Cross-Reference Analysis

Several Romans doctrines depend on Old Testament passages that a Polish-speaking audience, even one with strong general religious-cultural literacy, may not have systematically studied outside the liturgical lectionary’s selections.

Key cross-references this curriculum must surface explicitly

  • Romans 1:3-4 (Davidic Covenant, Messianic Promise) ↔ 2 Samuel 7:12-16. The “potomek Dawida” language depends on the covenant promise behind it, which grounds Christ’s messianic identity concretely.
  • Romans 1:17 (“sprawiedliwy z wiary żyć będzie”) ↔ Habakkuk 2:4. This is the thesis-statement quotation for the whole letter; the curriculum should make the Habakkuk source explicit.
  • Romans 4 (Abraham, faith credited as righteousness) ↔ Genesis 15:6. Paul’s entire justification-by-faith argument depends on this verse; without it, “poczytana sprawiedliwość” has no concrete narrative anchor to stand against the Tridentine infused-righteousness alternative.
  • Romans 9-11 (Israel, election) ↔ the Old Testament election narrative broadly, and a doctrine with particular pastoral weight in Poland given the nation’s complex Jewish-Christian history.

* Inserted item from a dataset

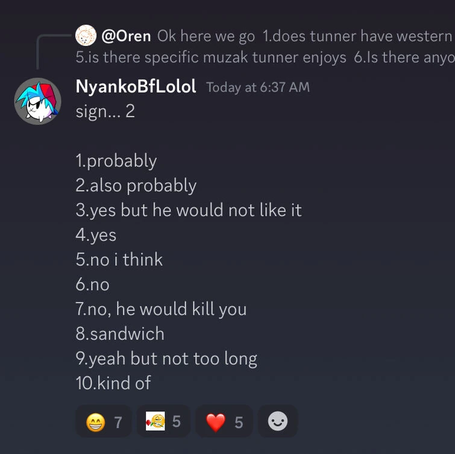
Task: Click the "10.kind of" answer line
Action: click(x=113, y=383)
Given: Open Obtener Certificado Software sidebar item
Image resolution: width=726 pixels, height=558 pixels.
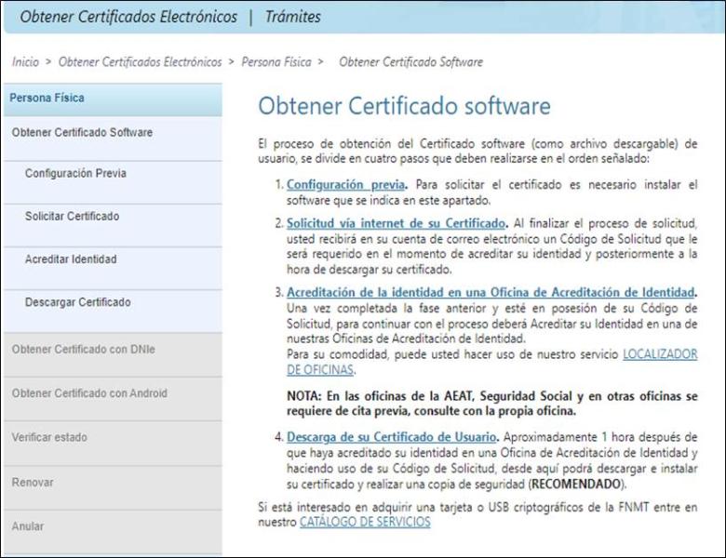Looking at the screenshot, I should (x=82, y=132).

Implication for this Language Package

Cross-references anchor Romans’ claims about faith and identity in concrete history, which is especially useful for distinguishing personal faith from inherited national-cultural identity: a claim rooted in “God did this, with this specific person, at this specific point in history” is harder to absorb into an ethnic-cultural identity framework than an abstract doctrinal statement alone. The bible-reference auto-linker (scripts/inject-bible-links.js) should be applied generously to every OT citation in translated Romans lessons.